Matthew Lyon (1749–1822)
Member of Congress and defendant in sedition trial

One of the earliest prosecutions under the Sedition Act centered on an Irish-born member of Congress who had come to represent much of what Federalists feared about the potential excesses of popular government. In the early stages of party conflict, the Republican Matthew Lyon established a newspaper devoted exclusively to his political writings. As a new member of the U.S. House of Representatives, Lyon in 1797 immediately challenged the customary procession by which House members paid their respects to the President. In one of the era’s most notorious episodes of partisan rancor, an exchange of insults between Lyon and Connecticut Representative Roger Griswold led to Lyon spitting in his colleague’s face.

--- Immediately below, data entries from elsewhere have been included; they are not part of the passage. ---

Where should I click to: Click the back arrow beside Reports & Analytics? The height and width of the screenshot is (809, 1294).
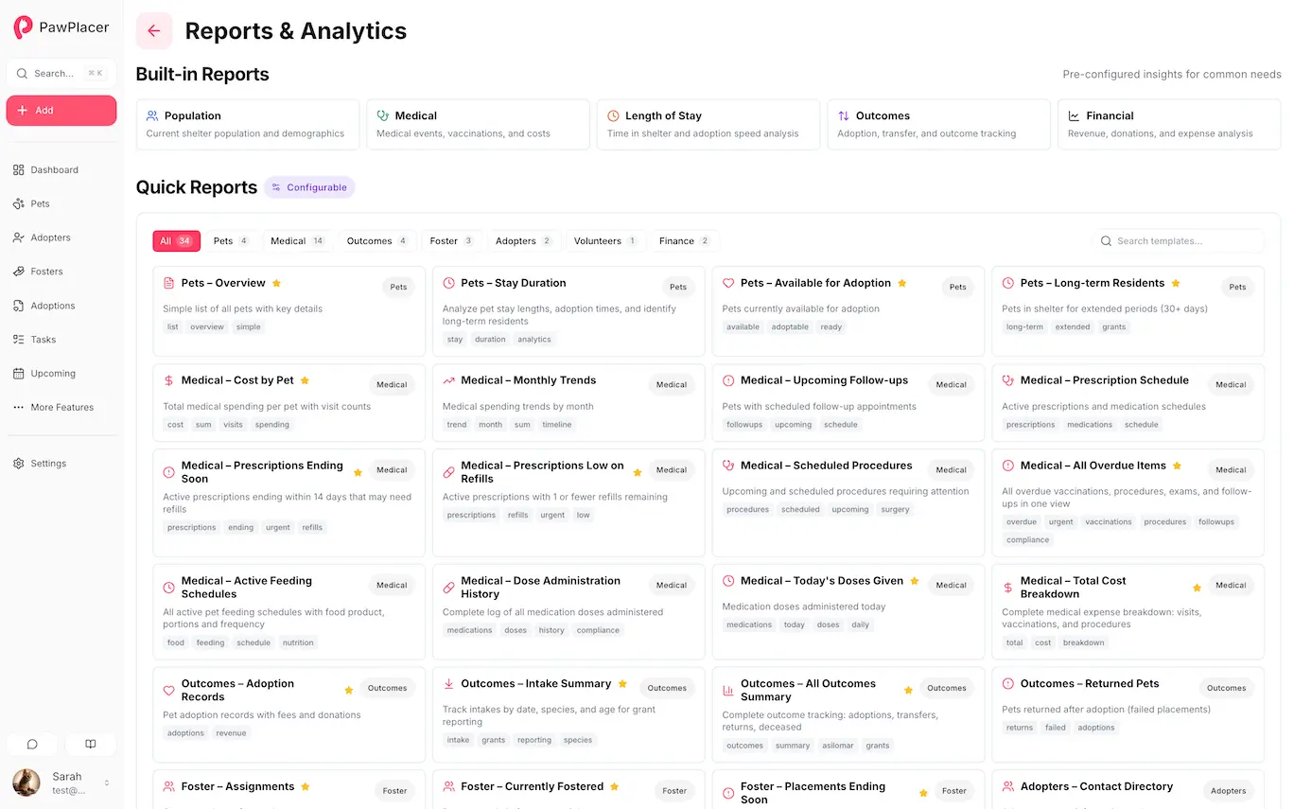tap(153, 31)
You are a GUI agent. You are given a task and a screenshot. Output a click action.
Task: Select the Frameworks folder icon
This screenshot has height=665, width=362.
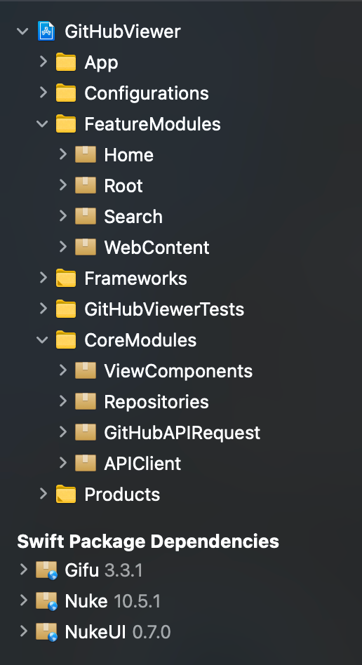[66, 278]
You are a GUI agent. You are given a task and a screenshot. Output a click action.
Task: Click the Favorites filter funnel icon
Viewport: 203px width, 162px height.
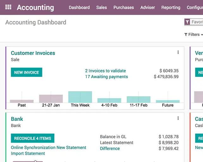click(x=188, y=22)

When Federalists failed to win the vote to expel Lyon from the House, Griswold attacked Lyon with a cane in the House chamber. Lyon defended himself with a pair of fireplace tongs in a struggle that was soon satirized in a print distributed throughout the nation. By the time he began campaigning for reelection, Lyon was known to Federalists as the “Beast of Vermont.”

Lyon had emigrated to Connecticut as an indentured servant at age fifteen. Within a few years he moved to the region that would become Vermont and joined the militia group known as the Green Mountain Boys. He participated in the capture of Fort Ticonderoga and served in the Continental Army, although he was discharged from the service because of a mutiny of troops under his command. After the Revolution Lyon established several successful manufacturing enterprises, and by the 1790s he was actively involved in Vermont politics. After three attempts, he was elected to the House of Representatives for the term beginning in March 1797.

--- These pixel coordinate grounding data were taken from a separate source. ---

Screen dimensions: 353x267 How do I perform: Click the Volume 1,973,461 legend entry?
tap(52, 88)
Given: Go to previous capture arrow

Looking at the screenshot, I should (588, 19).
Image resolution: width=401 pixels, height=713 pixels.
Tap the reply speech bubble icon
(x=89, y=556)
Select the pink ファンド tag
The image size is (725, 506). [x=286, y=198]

During debates on the Sedition Act, Lyon predicted he would be among its first targets. He was indicted for writing and publishing a letter allegedly defaming the President and for publishing and publicly reading from a letter written by a prominent Republican who was critical of the administration’s policy toward France. Lyon pleaded not guilty and submitted a second plea stating that the Sedition Act was unconstitutional. When his lawyers failed to arrive in time for the trial, Lyon defended himself in his own provocative style and called as his only witness the presiding justice, William Paterson. Paterson guardedly agreed to comment on President Adams’ style of entertaining but then rebuffed Lyon’s obviously facetious line of questioning. Lyon was convicted and sentenced by Paterson to four months’ imprisonment and a $1,000 fine. While in jail he wrote letters seeking support for his reelection to Congress and published an account of the trial.

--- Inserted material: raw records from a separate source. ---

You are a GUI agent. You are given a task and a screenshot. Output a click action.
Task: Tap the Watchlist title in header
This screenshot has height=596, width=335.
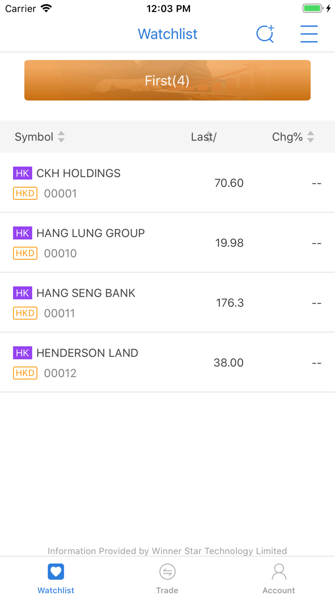(168, 34)
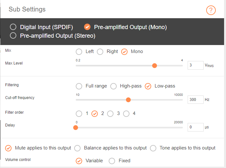Choose Pre-amplified Output (Stereo)

pos(13,35)
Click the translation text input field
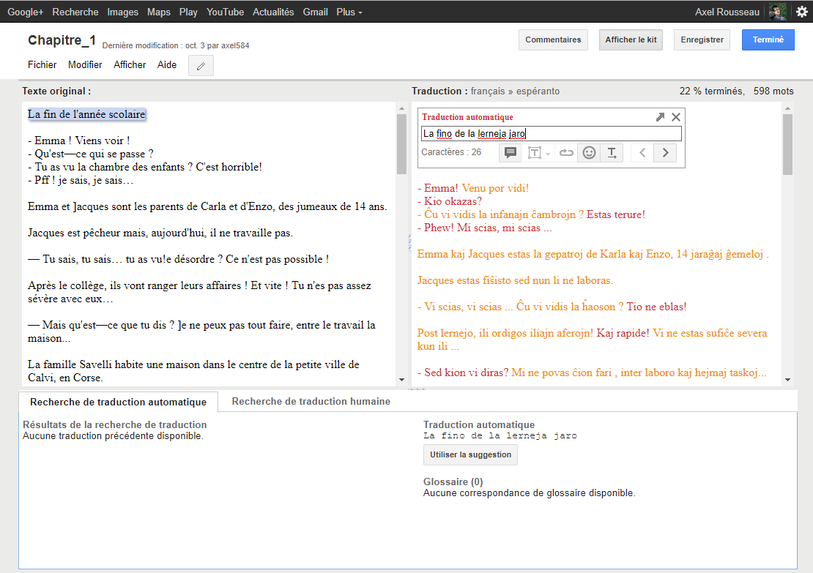This screenshot has width=813, height=573. (551, 133)
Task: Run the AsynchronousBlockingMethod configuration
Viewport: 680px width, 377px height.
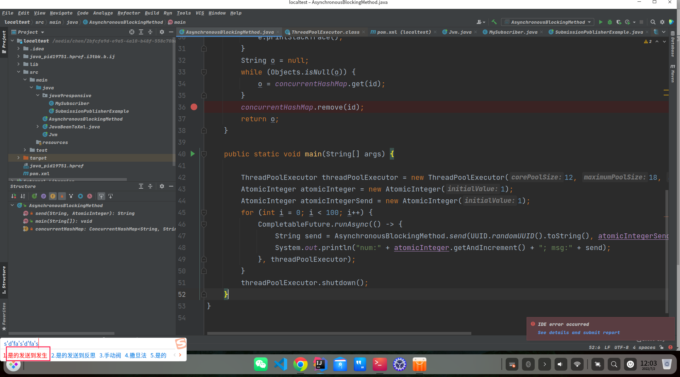Action: click(x=601, y=22)
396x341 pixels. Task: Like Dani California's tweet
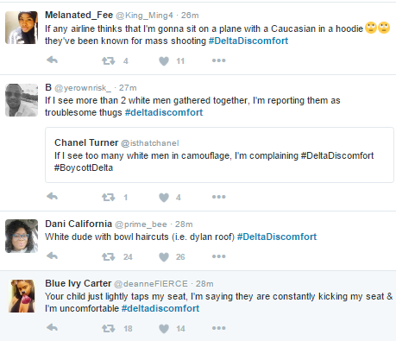pyautogui.click(x=164, y=256)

After Lyon won reelection from jail, Federalists tried and failed to expel him from the House of Representatives. Meanwhile the federal district attorney in Vermont sought to arrest him on new charges of seditious libel. At the end of his congressional term in 1801, Lyon moved to Kentucky where he was twice elected to the House of Representatives. He later moved to the Arkansas territory and ran for election as a delegate to Congress. In 1840, Congress granted Lyon’s heirs reimbursement for his fine, with interest.